In terms of design, the park influenced architects, designers and urban planners across the U.S. “Success inside Disneyland’s walls encouraged imitation outside,” notes historian John Findley. Across the nation, Disneyland cast a “powerful influence on urban form.”[13] With the Whittier Narrows Flood Control project completed in the 1950s, the very suburbanization, which Disneyland epitomized, unfolded. Suburbia’s boom occurred adjacent to the expansion of the Disney Empire and shaped daily lives in the most prosaic and profound ways. Even Avila, who once wrote that Disneyland cultivated “racialized conservatism” acknowledges that it remains the standard by which amusement parks are measured and continues to serve as a fantasy archetype for children and adults regardless of race, gender, or sexuality.[14]

Despite its increasing national influence, mid-century California remained, as Joan Didion once wrote, “hermetic … isolated by geography and by history and also by inclination.” By the 1970s, the famed writer came to a realization about the state and its past: “in the South they remained convinced that they had bloodied their land with history. In California, we did not believe that history could bloody the land, or even touch it.”[15] Yet, California’s history was shaped by, and also shaped the nation’s conception of itself. People, money, and infrastructure poured in while California’s culture flowed outward. Booms and busts, and dreams and nightmares alike all filtered through the Golden State.
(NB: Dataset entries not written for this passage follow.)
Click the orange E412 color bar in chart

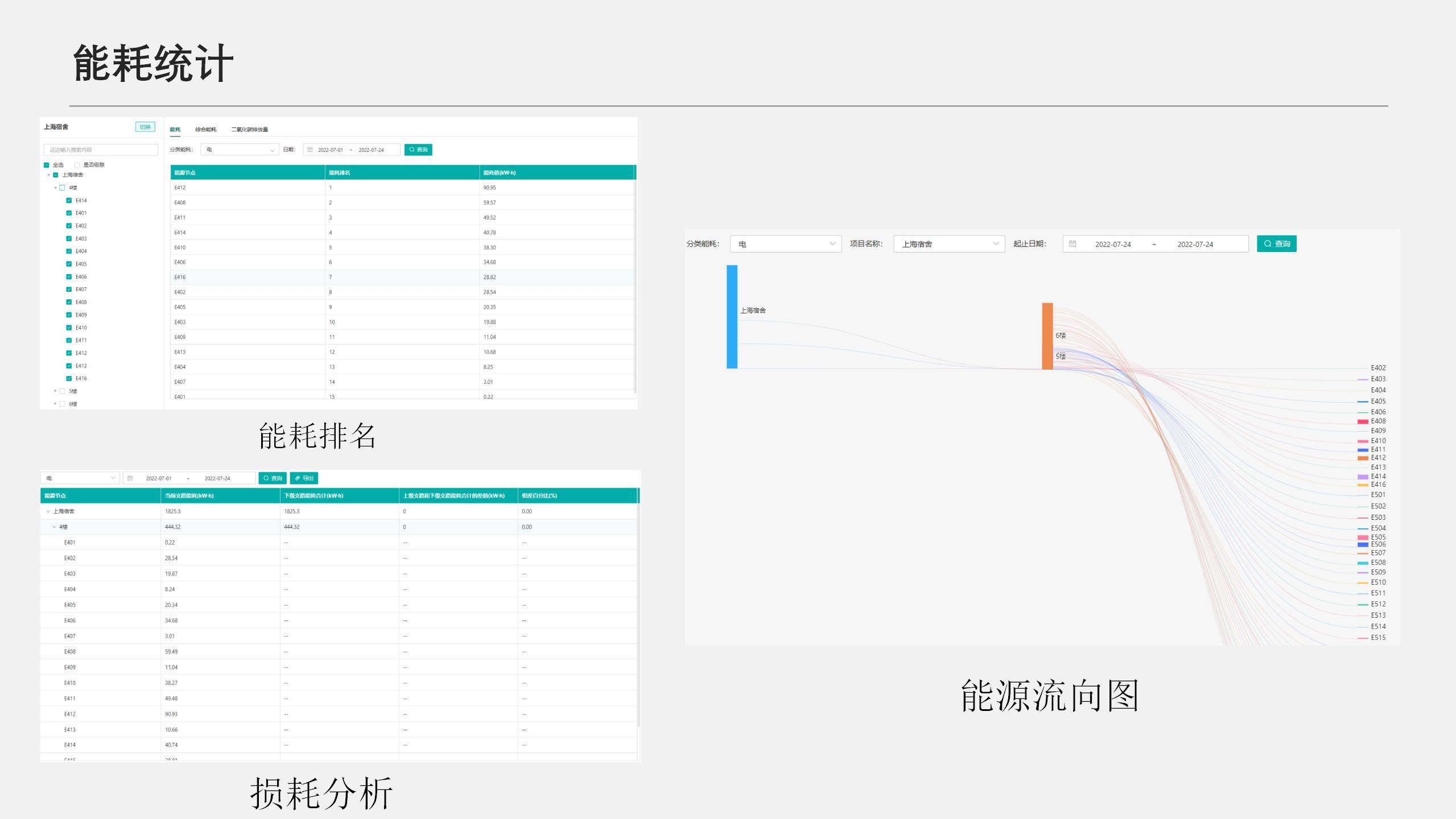(1363, 458)
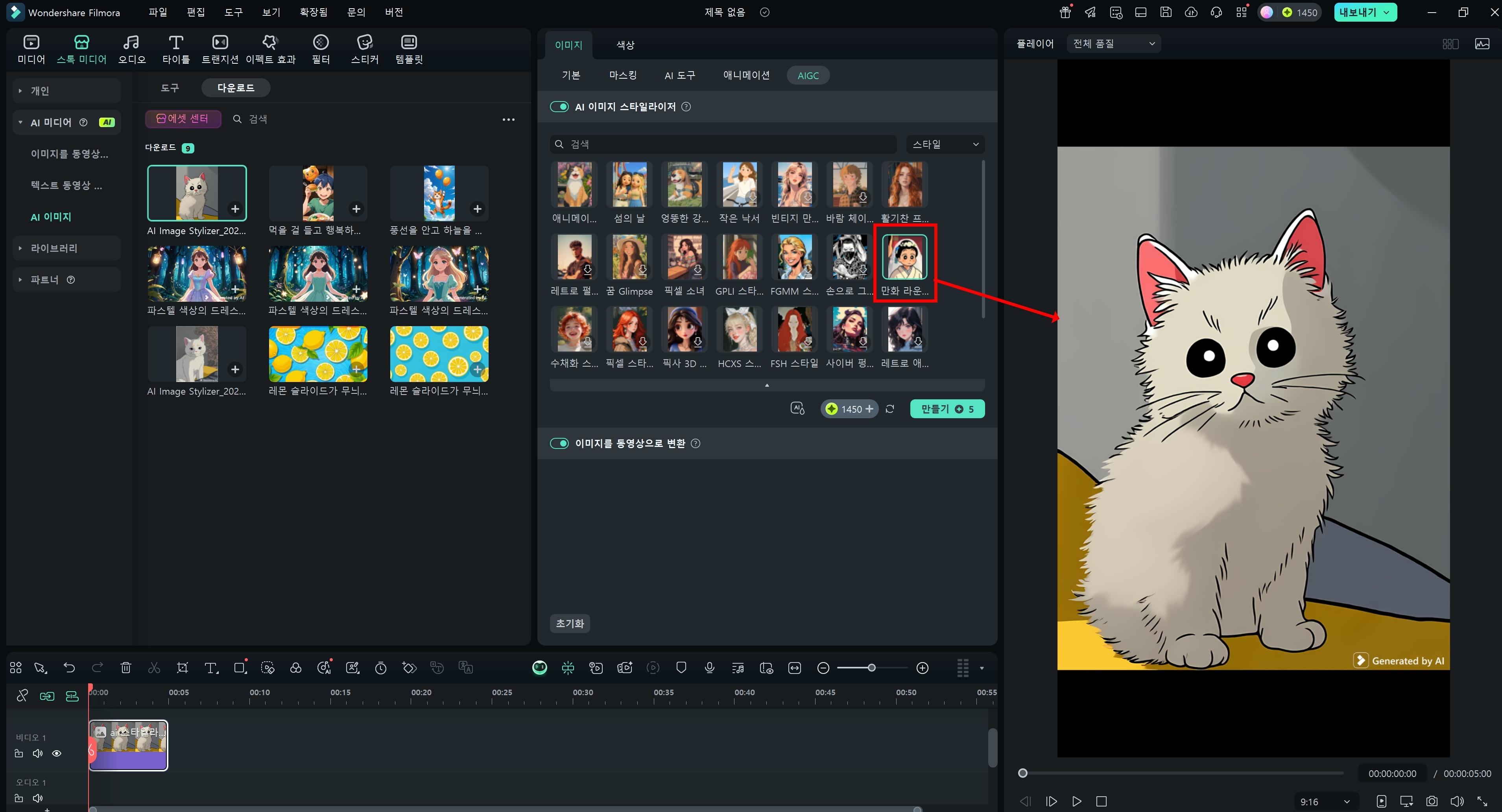Select the crop tool in timeline toolbar

click(183, 668)
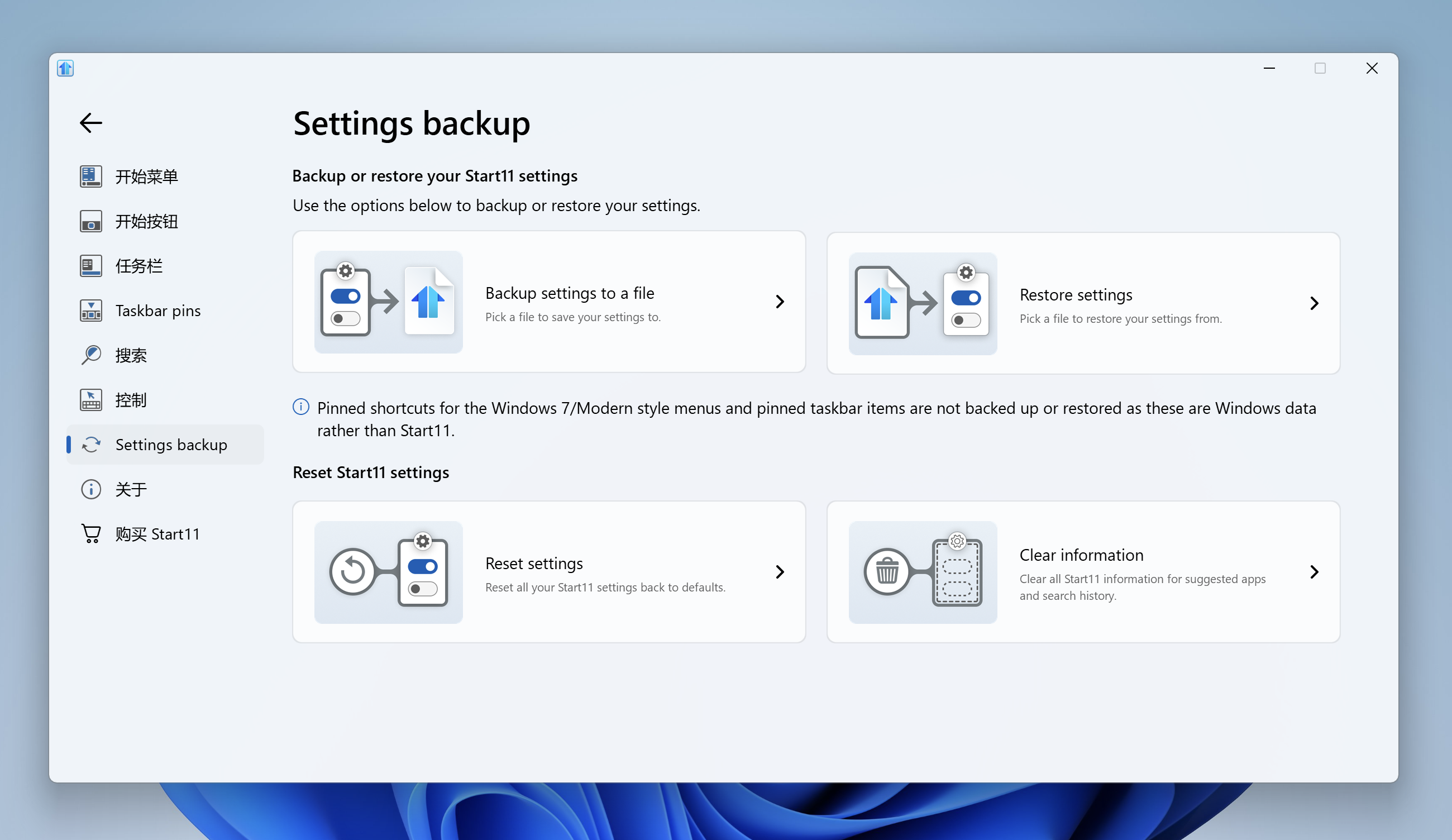This screenshot has height=840, width=1452.
Task: Click the back arrow icon
Action: (x=90, y=123)
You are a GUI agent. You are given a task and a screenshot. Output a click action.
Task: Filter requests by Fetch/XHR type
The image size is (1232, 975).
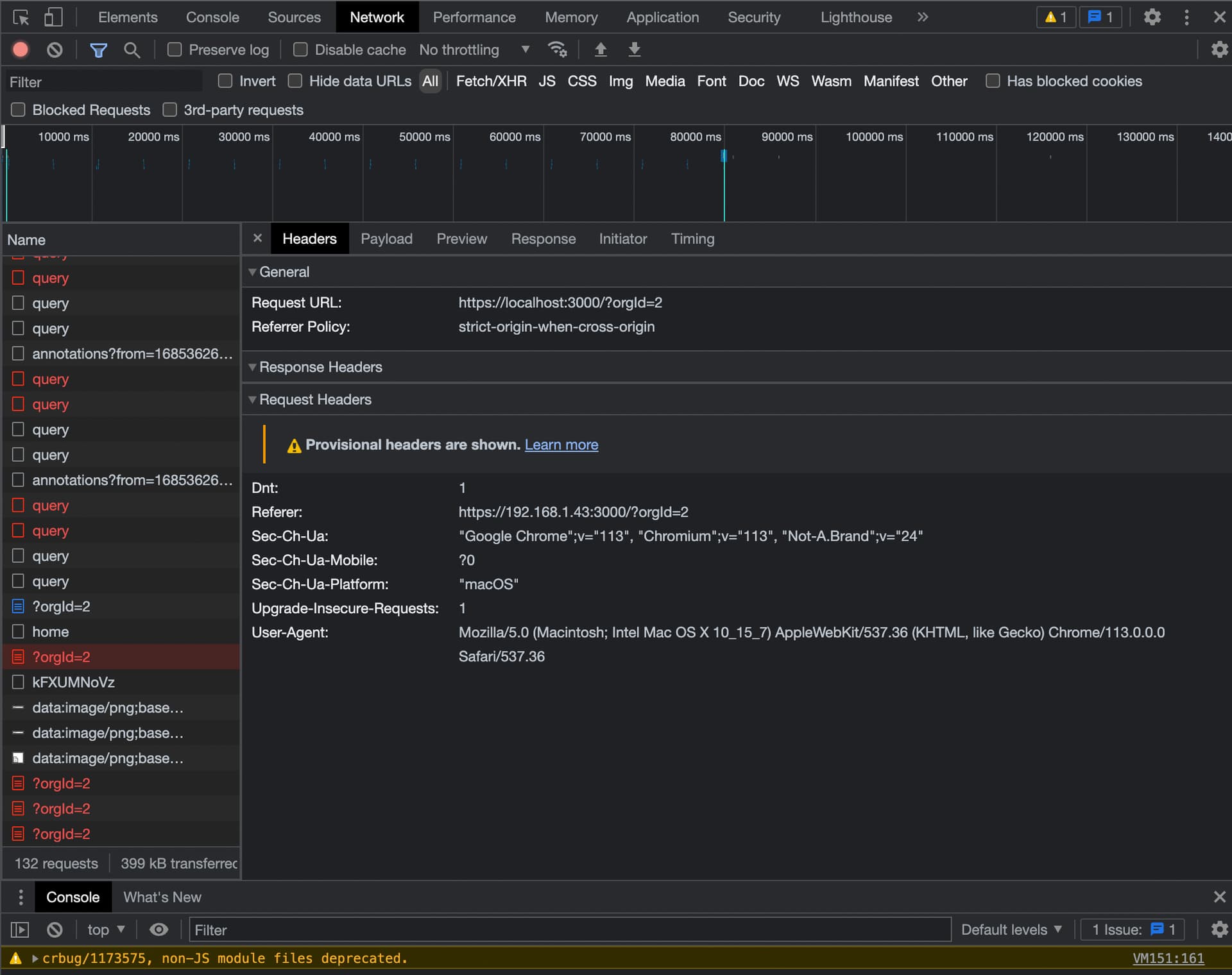(x=491, y=81)
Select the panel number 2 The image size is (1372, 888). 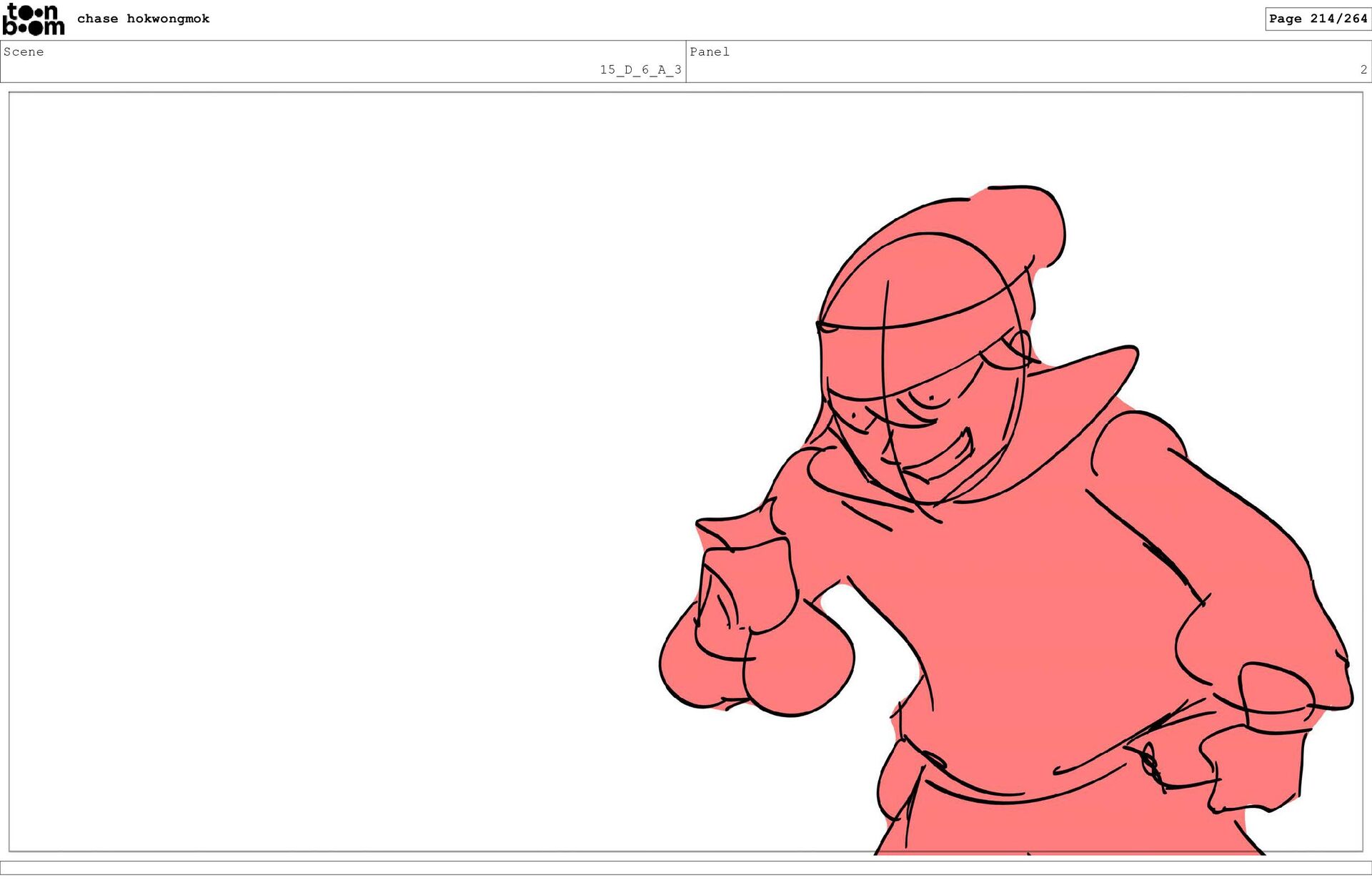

Top Image: Ocean Park Beach in Santa Monica crowded with bathers, ca.1910 | USC Digital Library; from the California Historical Society Collection at the University of Southern California


[1] Kevin Starr, Americans and the California Dream, 1850-1915 (New York: Oxford University Press, 1973), 55.

[2] Starr, Americans and the California Dream, 236.

[3] Carey McWilliams, Southern California: An Island on the Land (Salt Lake City: Gibbs Smith, 1973), 114.

[4] Mike Davis, City of Quartz: Excavating the Future in Los Angeles (New York: Verso, 2006), 25, 37.

[5] Douglas Brinkley, The Wilderness Warrior: Theodore Roosevelt and the Crusade for America (New York: Harper, 2009), 267

[6] Brinkley, The Wilderness Warrior, 20-21.

[7] Davis, City of Quartz, 3-4.

[8] Roger Lotchin, Fortress California, 1910-1961: From Warfare to Welfare (Champaign-Urbana, IL: University of Illinois Press, 1992).

[9] Davis, City of Quartz, 51.

[10] Davis, City of Quartz, 18.

[11] Davis, City of Quartz, 37.

[12] Eric Avila, Popular Culture in the Age of White Flight: Fear and Fantasy in Suburban Los Angeles (Los Angeles: University of California Press, 2004), 119, 137.

[13] John Findlay, Magic Lands: Western Cityscapes and American Culture After 1940 (Los Angeles: University of California Press, 1992), 3.

[14] Avila, Popular Culture in the Age of White Flight, 143.

[15] Joan Didion, Where I Was From (New York: Vintage International, 2003), 64, 71.